Ahead of Marsden Point’s closure, the Government tasked officials with investigating the options available for New Zealand to increase its minimum onshore fuel stockholding levels. As outlined in the MBIE’s January consultation document, the Minister’s preferred option is to mirror the levels proposed in Australia, namely 28 days of fuel cover for diesel, and 24 days for petrol and jet fuel. Another reason it found favour was due to the modest investment entailed (approximately $22 million a year).

Yet the Government’s preferred 28-day option is only a slight improvement on the status quo. It still leaves only eight days of onshore reserve cover for diesel, and 4 days of reserve cover for other transport fuels. Given New Zealand’s longer supply line, and the fact that our capacity to refine crude oil no longer exits, the minimum stockholding level should arguably be twice what wholesale suppliers currently hold.

Having weighed the arguments for and against, Ministers noted in December that the case for revisiting the costs and benefits of closing the refinery was not strong. Interestingly, the Government’s position was markedly different to that of MFAT’s, which viewed the supply the chain risks to be far greater. Not only did they request the Government consider delaying the refinery’s closure (until a such a time when New Zealand is less dependent on imported fossil fuels), they recommended 110 days of coverage, and even raised the option of the Government taking the lead in building additional storage.
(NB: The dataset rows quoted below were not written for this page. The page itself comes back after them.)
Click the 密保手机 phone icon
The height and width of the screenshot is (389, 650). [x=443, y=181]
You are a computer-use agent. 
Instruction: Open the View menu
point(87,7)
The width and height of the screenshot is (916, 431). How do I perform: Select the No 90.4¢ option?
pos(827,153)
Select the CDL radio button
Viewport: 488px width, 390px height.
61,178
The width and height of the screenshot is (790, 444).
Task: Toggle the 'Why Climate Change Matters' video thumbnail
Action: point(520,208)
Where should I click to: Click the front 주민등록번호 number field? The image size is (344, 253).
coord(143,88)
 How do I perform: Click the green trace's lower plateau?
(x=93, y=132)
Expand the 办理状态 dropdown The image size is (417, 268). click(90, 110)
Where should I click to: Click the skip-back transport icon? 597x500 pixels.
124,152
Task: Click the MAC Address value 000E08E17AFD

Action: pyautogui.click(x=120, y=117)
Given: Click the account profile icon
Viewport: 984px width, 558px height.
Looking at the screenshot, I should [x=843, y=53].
The gap between Ministers and our foreign affairs boffins is puzzling. What explains MFAT’s risk-averse reasoning?

A lead role for Government in building additional fuel storage is by no means a new idea. In fact, it was a point noted by the Commerce Commission in its 2019 Fuel Market Study Report. In their judgment, several of New Zealand’s domestic ports lacked the capacity to be efficiently serviced by direct imports. Another observation was that longstanding infrastructure-sharing arrangements, whereby large fuel firms ‘share’ infrastructure such as fuel terminals, had disincentivized investment and not kept up with increases in demand.
Unlike New Zealand, Australian policymakers (of both stripes) appear willing to tie national security to that of their essential industries. Canberra has spoken frequently about the risks of relying solely on overseas supply, tying potential disruption to higher prices and job security. For the New Zealand government, the upcoming release of the first Emissions Reduction Plan complicates the picture. However strong the arguments, the Government could probably sense it would be criticized for extending the supply of the very fuel types it has committed to phasing out.
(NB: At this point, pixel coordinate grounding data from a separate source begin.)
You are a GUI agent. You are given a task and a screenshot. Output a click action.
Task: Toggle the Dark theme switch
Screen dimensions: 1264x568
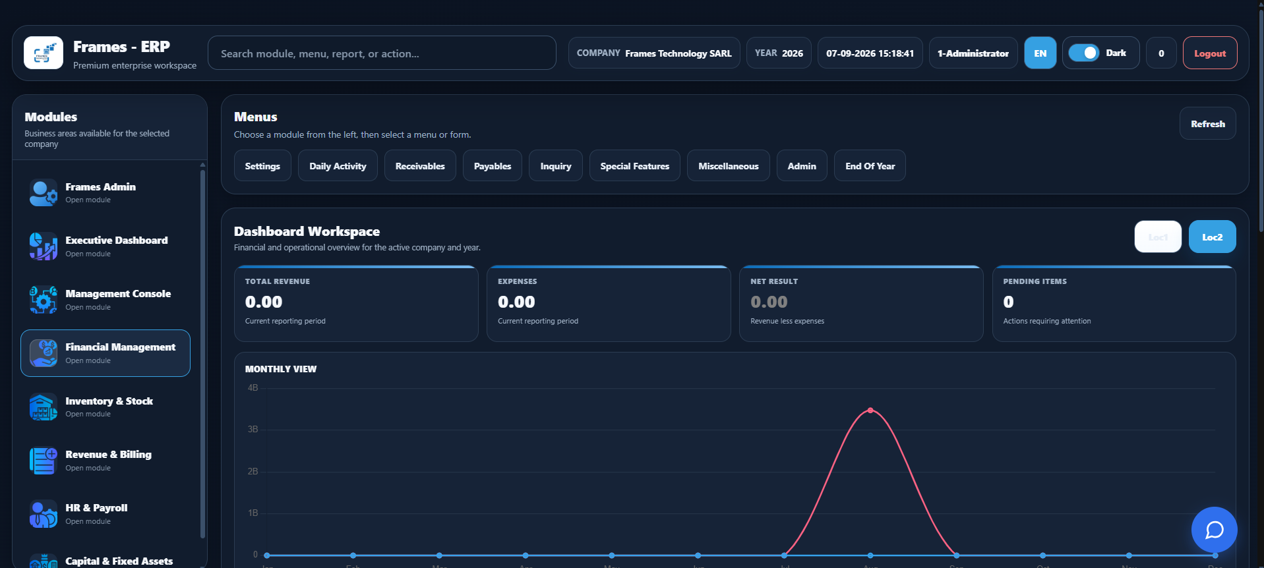pyautogui.click(x=1083, y=53)
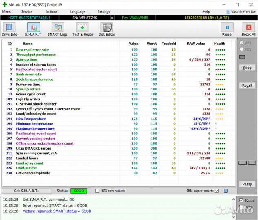
Task: Click the Sleep button
Action: pos(247,68)
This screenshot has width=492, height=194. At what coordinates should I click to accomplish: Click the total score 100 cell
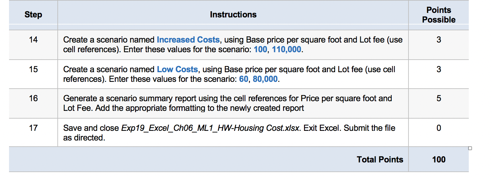[x=438, y=159]
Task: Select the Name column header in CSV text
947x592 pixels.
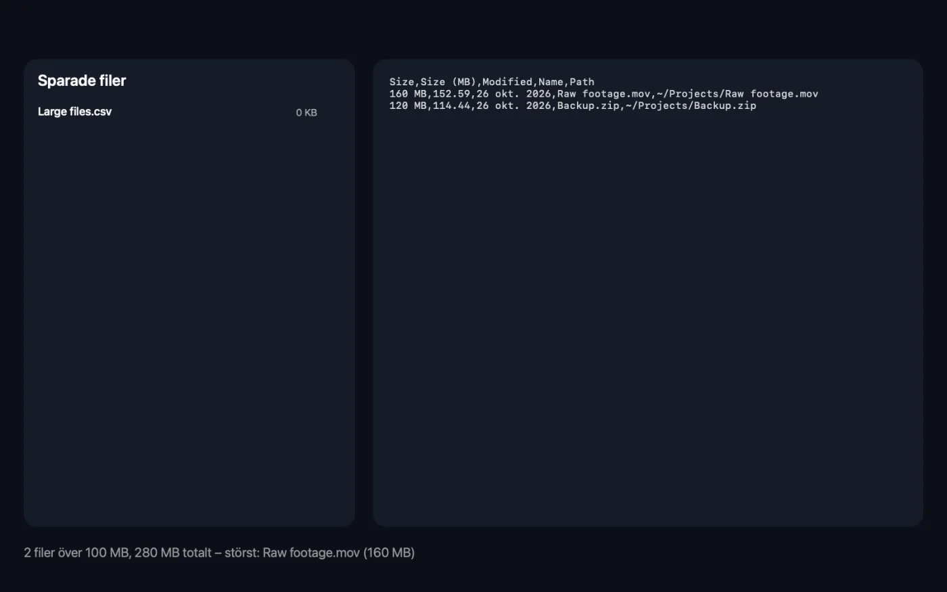Action: click(551, 82)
Even if the Government were to go beyond its preferred 28-day option, the current legislative environment is still not conducive to building generational infrastructure. For instance, take the RMA reforms and the likely inclusion of environmental limits, what does that mean for future development? As we have seen with Port of Tauranga – our largest port by cargo volume – the granting of consents is not a sure-fire thing.

Covid-19 has created the opportunity to address New Zealand’s reliance on ‘’just in time supply chains’’. It has also created a once-in-a-lifetime chance to reassess many of the assumptions that have underpinned previous policy decisions. It goes without saying that our key energy products have an oversized role to play. However, at the end of the day, a shift from ‘’just in time’’ to ‘’just in case’’ will only come about via regulatory change  and significant public investment.